Text block start
Rural Road Connectivity is not only a key component of Rural Development by promoting access to economic and social services and thereby generating increased agricultural incomes and productive employment opportunities in India, it is also as a result, a key ingredient in ensuring sustainable poverty reduction.

Hence, Government launched the Pradhan Mantri Gram Sadak Yojana on 25th December, 2000 to provide all-weather access to unconnected habitations. The Ministry of Rural Development along with state governments is responsible for the implementation of PMGSY.

PMGSY - Phase I

PMGSY – Phase I was launched in December, 2000 as a 100 % centrally sponsored scheme with an objective to provide single all-weather road connectivity to eligible unconnected habitation of designated population size (500+ in plain areas and 250+ in North-East, hill, tribal and desert areas, 00 – 249 population in LWE districts as per Census, 2001) for overall socio-economic development of the areas.

Also, upgradation (to prescribed standards) of the existing roads in those Districts where all the eligible Habitations of the designated population size have been provided all-weather road connectivity was to be taken up. However, Upgradation is not central to the Programme. In Upgradation works, priority was to be given to Through Routes of the Rural Core Network, which carry more traffic.
Text block end
### [Problems]
- A) According to the PMGSY text, which ministry works with state governments to implement PMGSY?
- B) In the PMGSY text, turn the paragraph beginning "Also, upgradation (to prescribed standards)" into a short bulleted list that keeps its main facts.
- C) Using the reasoning in the PMGSY text, explain why the Government launched the Pradhan Mantri Gram Sadak Yojana.
Material provided start
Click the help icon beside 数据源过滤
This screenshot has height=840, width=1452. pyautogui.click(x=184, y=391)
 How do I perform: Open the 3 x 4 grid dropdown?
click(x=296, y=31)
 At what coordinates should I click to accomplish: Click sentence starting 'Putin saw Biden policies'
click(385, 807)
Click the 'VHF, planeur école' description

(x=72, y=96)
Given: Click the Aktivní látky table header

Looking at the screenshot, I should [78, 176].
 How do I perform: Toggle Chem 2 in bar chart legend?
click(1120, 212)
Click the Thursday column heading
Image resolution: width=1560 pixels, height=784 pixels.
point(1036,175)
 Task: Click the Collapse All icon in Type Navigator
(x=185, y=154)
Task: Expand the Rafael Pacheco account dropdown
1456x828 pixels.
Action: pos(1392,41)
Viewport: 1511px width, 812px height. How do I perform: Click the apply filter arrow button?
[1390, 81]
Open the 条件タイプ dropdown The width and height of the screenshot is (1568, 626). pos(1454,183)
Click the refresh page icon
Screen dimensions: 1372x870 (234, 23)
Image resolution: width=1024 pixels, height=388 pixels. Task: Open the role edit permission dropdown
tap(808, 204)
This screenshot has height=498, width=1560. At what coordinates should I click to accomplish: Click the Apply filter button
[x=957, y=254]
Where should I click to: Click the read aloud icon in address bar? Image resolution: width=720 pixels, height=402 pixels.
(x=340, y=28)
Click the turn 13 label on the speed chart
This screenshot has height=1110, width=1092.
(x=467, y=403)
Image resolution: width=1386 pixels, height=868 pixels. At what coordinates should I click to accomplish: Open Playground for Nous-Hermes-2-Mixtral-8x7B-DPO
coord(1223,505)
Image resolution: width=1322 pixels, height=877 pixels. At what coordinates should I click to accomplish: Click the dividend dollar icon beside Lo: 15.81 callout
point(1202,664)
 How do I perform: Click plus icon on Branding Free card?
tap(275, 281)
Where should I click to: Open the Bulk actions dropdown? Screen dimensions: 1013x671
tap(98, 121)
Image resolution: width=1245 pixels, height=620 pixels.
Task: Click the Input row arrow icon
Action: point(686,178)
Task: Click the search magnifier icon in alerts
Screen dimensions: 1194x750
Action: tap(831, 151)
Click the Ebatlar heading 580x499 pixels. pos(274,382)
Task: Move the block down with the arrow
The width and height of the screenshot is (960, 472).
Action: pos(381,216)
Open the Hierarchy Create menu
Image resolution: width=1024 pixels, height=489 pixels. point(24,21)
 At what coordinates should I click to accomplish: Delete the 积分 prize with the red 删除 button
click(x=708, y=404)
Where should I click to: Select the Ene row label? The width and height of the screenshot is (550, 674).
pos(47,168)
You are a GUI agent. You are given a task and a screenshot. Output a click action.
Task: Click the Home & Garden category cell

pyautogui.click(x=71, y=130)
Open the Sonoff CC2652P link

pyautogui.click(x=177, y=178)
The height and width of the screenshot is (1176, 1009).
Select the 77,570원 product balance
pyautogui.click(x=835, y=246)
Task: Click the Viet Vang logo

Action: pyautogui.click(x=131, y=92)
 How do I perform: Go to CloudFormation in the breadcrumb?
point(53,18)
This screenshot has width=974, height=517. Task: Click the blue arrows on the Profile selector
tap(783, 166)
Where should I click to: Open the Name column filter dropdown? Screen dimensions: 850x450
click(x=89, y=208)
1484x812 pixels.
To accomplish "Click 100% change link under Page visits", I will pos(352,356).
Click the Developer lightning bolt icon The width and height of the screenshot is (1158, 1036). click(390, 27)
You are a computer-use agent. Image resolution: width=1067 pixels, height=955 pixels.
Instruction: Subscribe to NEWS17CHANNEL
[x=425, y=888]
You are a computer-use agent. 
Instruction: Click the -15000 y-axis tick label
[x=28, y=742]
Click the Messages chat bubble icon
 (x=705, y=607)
Material provided end
### [Responses by task]
- A) The Ministry of Rural Development.

- B)
- Existing roads were to be upgraded to prescribed standards in districts where all eligible habitations of the designated population size already had all-weather road connectivity.
- Upgradation is not central to the Programme.
- In upgradation works, Through Routes of the Rural Core Network were to get priority because they carry more traffic.

- C) Rural road connectivity is a key part of rural development because it gives people access to economic and social services, which raises agricultural incomes and creates productive jobs. As a result, it is also key to lasting poverty reduction, so the Government launched the scheme to provide all-weather access to unconnected habitations.